The Minister, in her wonderful “Dear colleague” letter, made it clear that there will be a consultation process. My right hon. Friend the Member for North Somerset is looking forward to that process because he wants to get more from Government, and who would dare to resist him in those demands and requests put so charmingly? I will participate in that, Corina will and many, many people in Hertfordshire will want to take part.
But Members of Parliament are very good at knowing best, and Corina, on the way in, said, “Charles, I’ve written you a little note in case you can’t think of what you want to say”. I am going to read her note word for word. It is 220 pages—no, 220 words; my speech was 220 pages. It will take one minute and then I will firmly sit down back in my seat, on my backside.
Corina said:
“Can you imagine being born a little different, just a little. Imagine with that difference comes challenges. Everything takes time. You have to work so much harder to reach the milestones but you do reach them it all just takes a little longer and a lot of determination. Yet with the support of Health services and local authorities your life is easy because you receive all the help available to enable you to achieve. Now imagine you have Down syndrome and being told because you look a little different those services are not available to you.

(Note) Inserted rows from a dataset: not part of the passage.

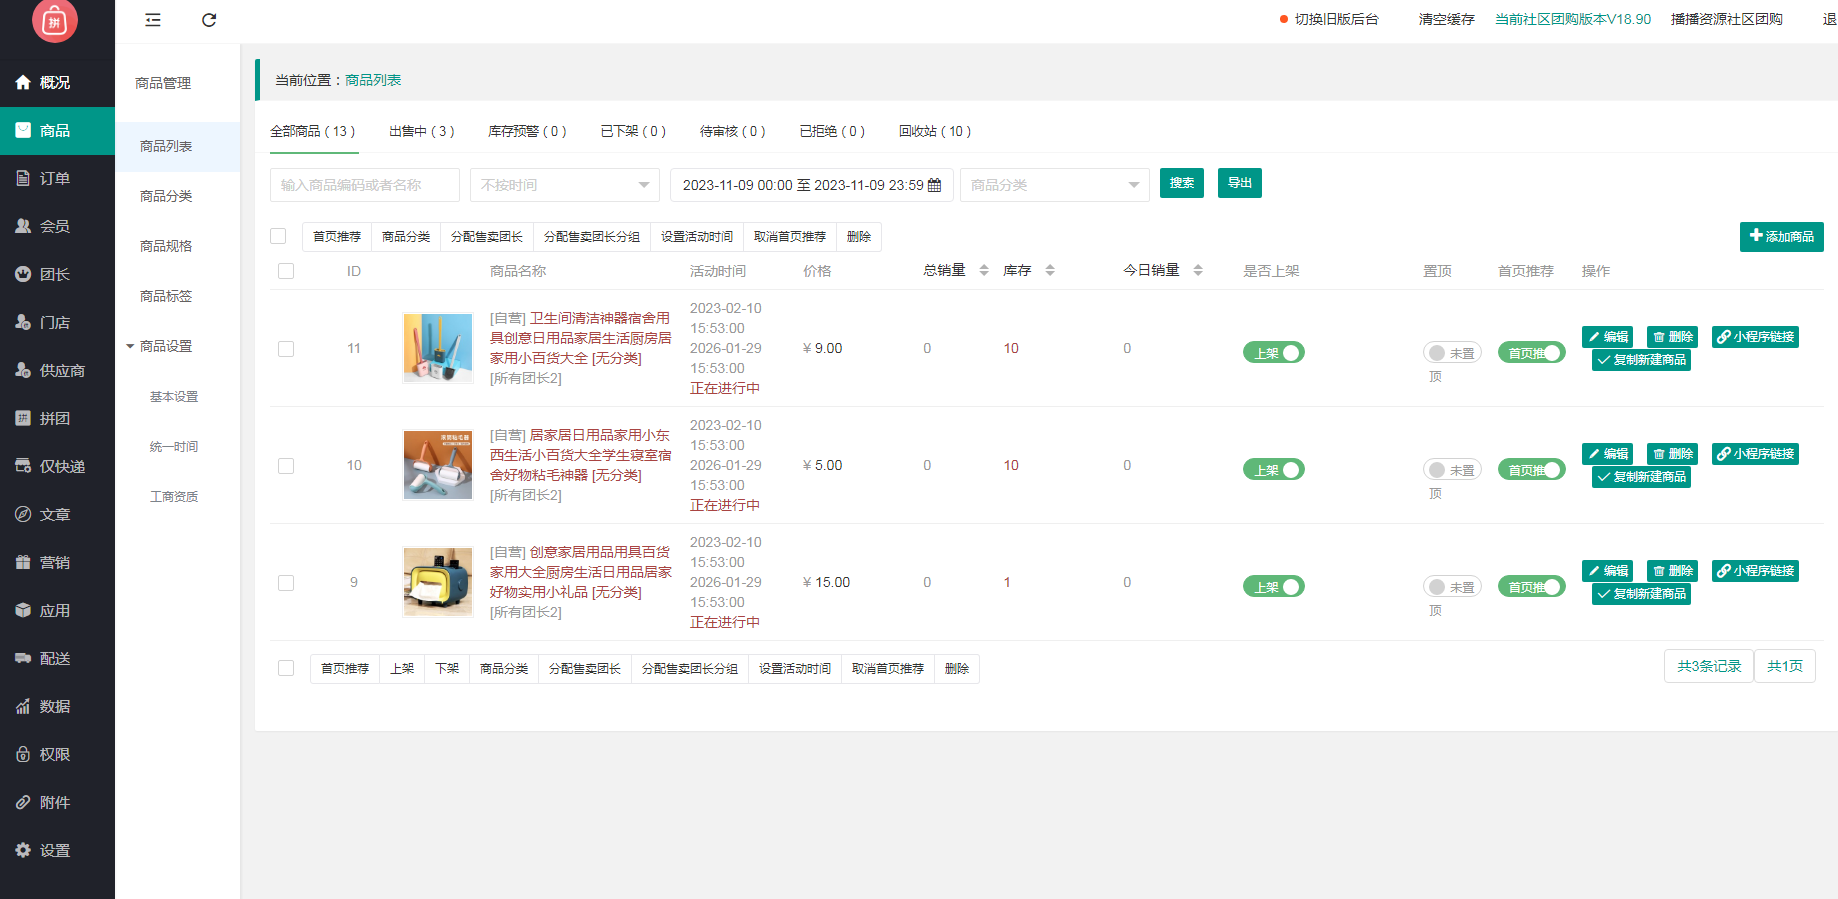The image size is (1838, 899).
Task: Open 数据 statistics chart icon
Action: (23, 707)
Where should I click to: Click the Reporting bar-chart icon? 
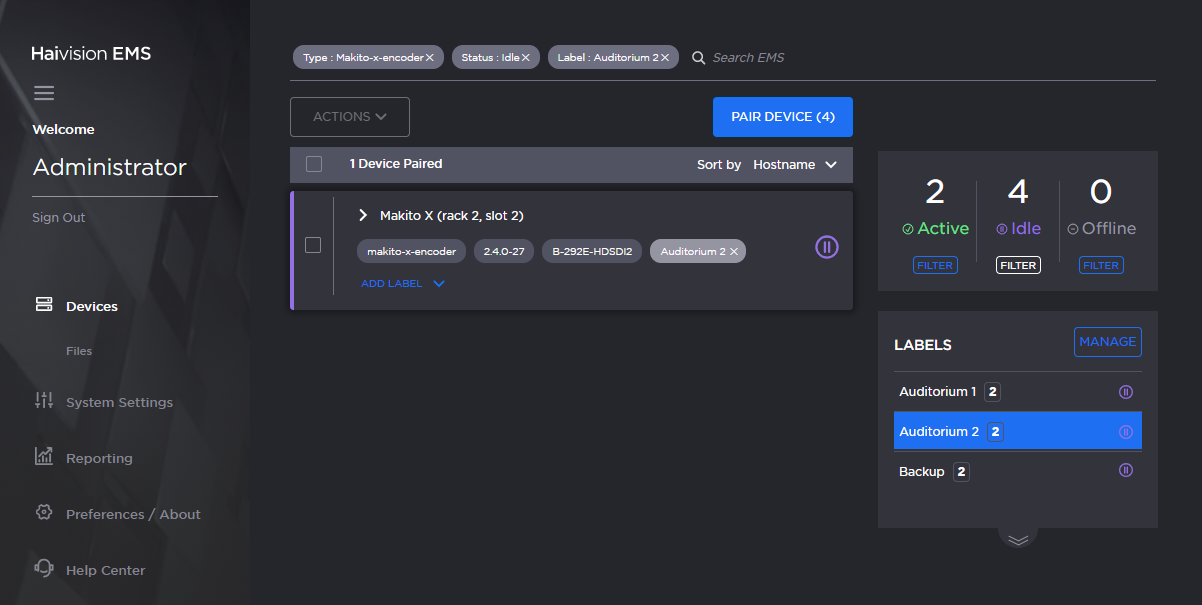(44, 457)
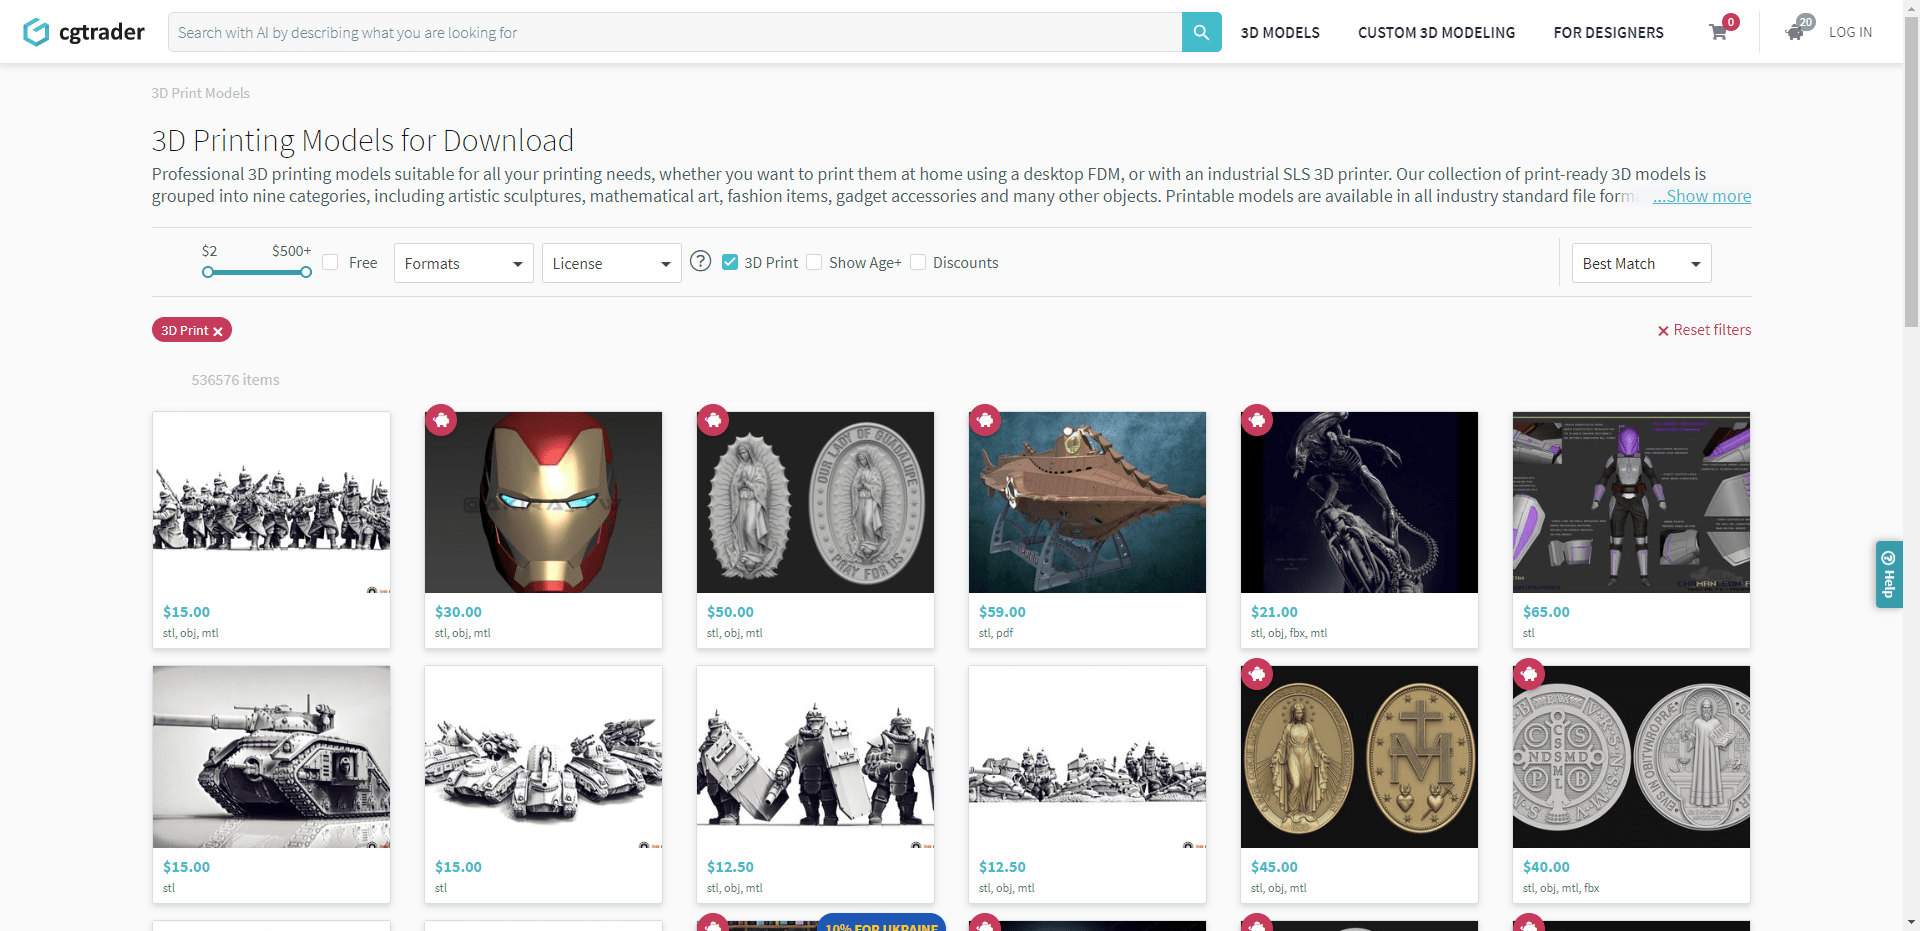Click the teal search magnifier button

(1201, 32)
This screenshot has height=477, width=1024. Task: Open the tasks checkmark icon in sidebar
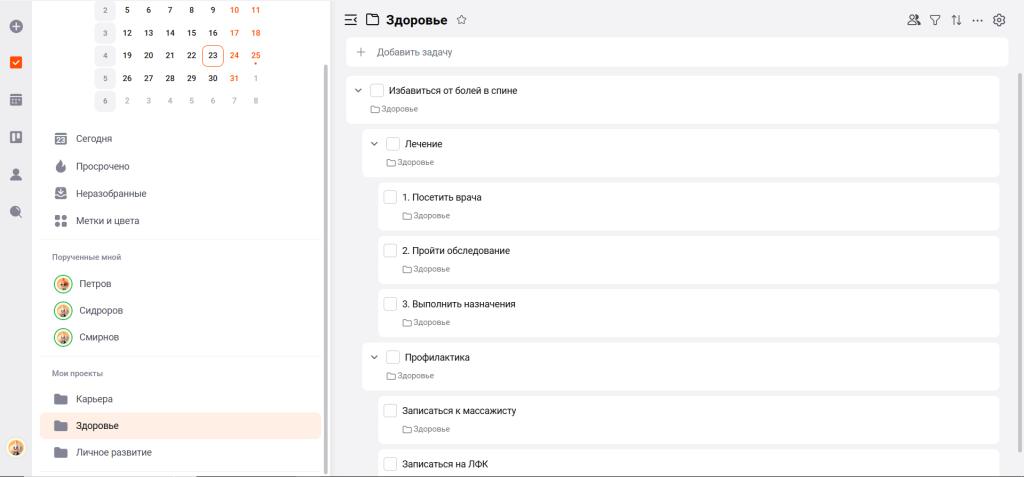click(16, 62)
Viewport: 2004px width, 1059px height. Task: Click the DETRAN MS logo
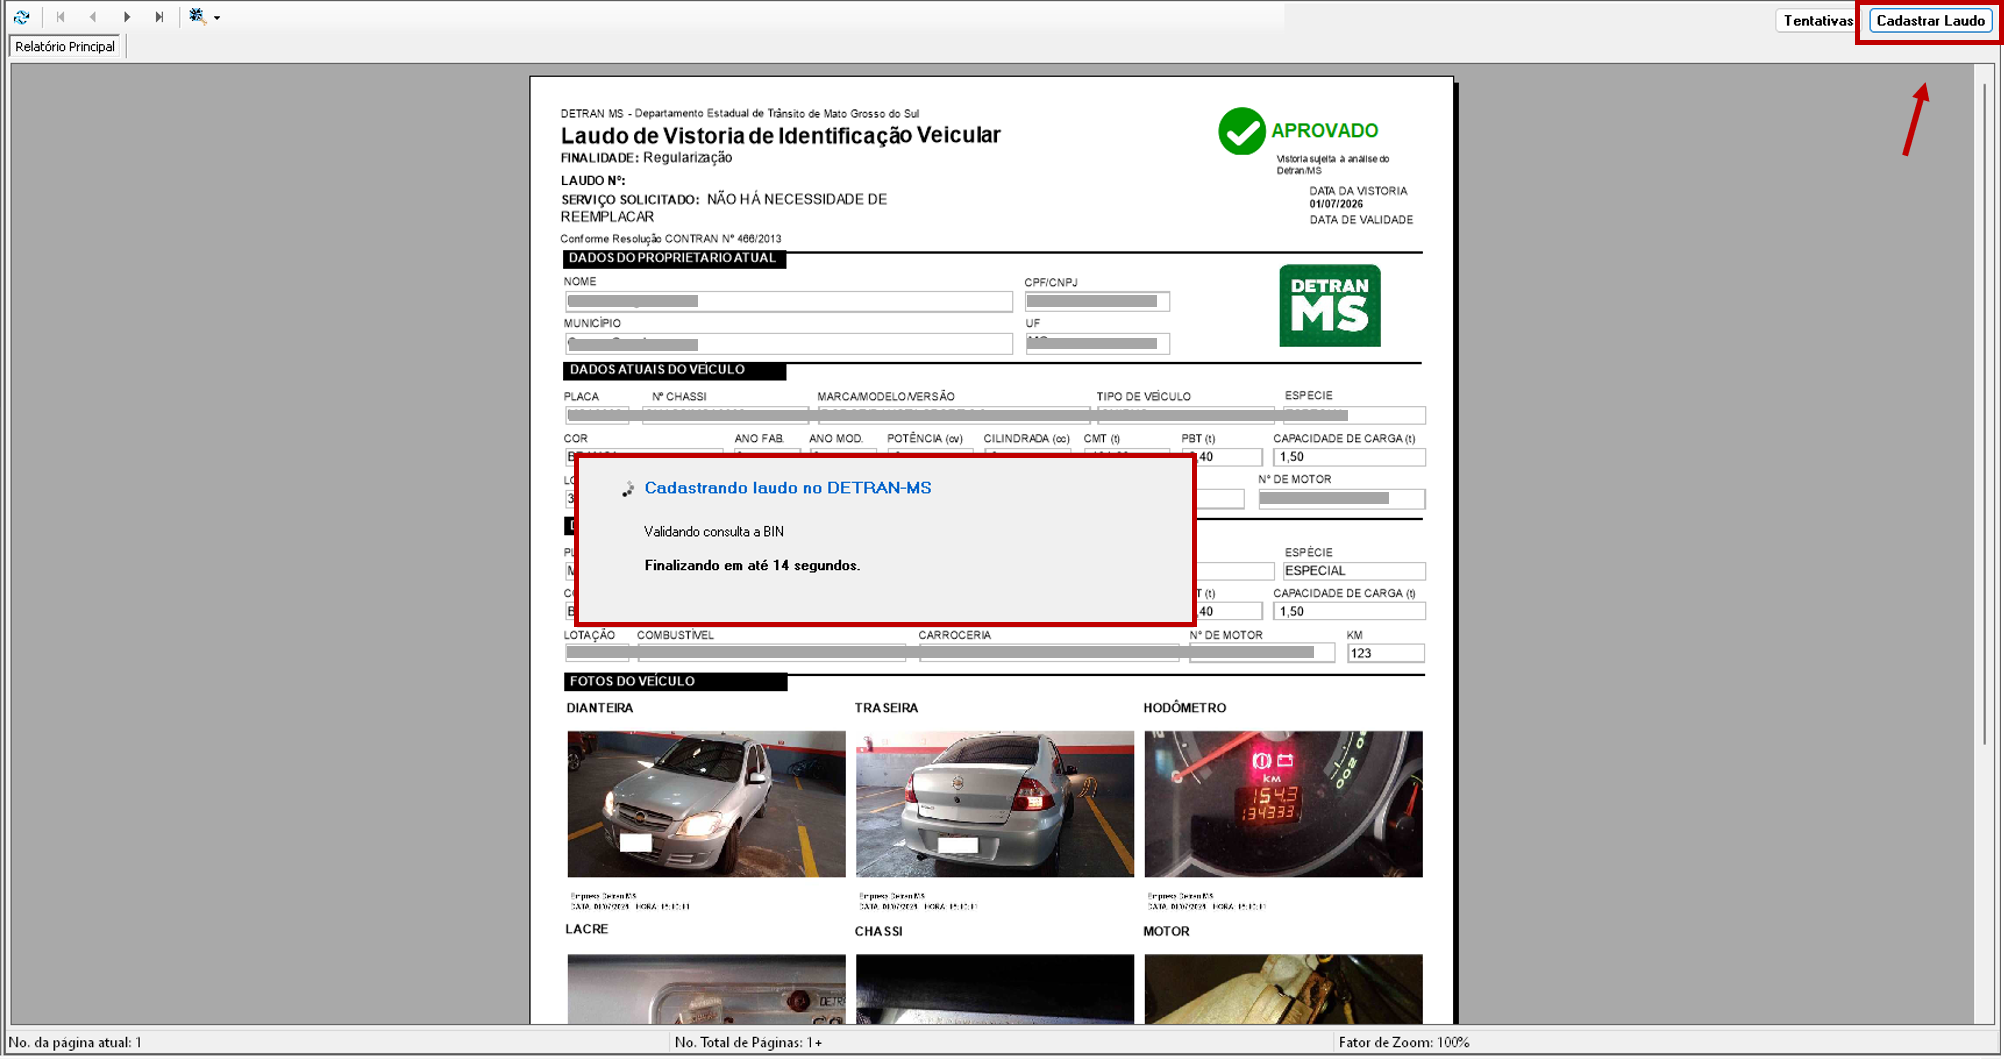[x=1329, y=306]
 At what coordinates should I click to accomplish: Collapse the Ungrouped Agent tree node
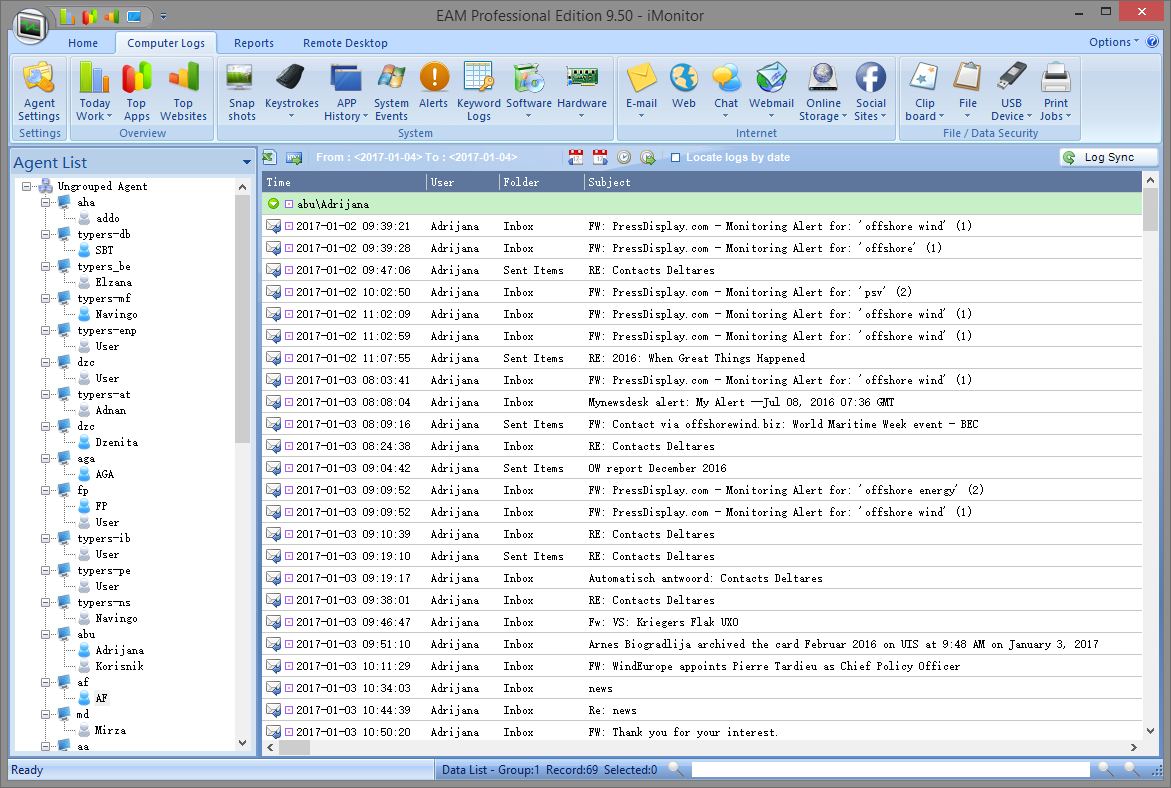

Accept your difference and just get on with it. A facial feature should never determine the care and support someone receives.
We are all born equal and a disability should never deprive anyone to a great quality of life.
Every child with Down syndrome will grow into a successful adult we just need our health services and local authorities to help parents in guiding them there.
Not much to ask really.
I can guarantee you that you will never meet a more stronger determined person than that of someone with that extra chromosome, but no one should need to get the strength and determination from having to fight everyday of their life.
Those battles need to end, parents need to be parents and we all need to recognise that having Down syndrome is really just being a little different.”
I thank my right hon. Friend for what he is doing today. He is an inspiration to 47,000 people and all their parents, and all of us.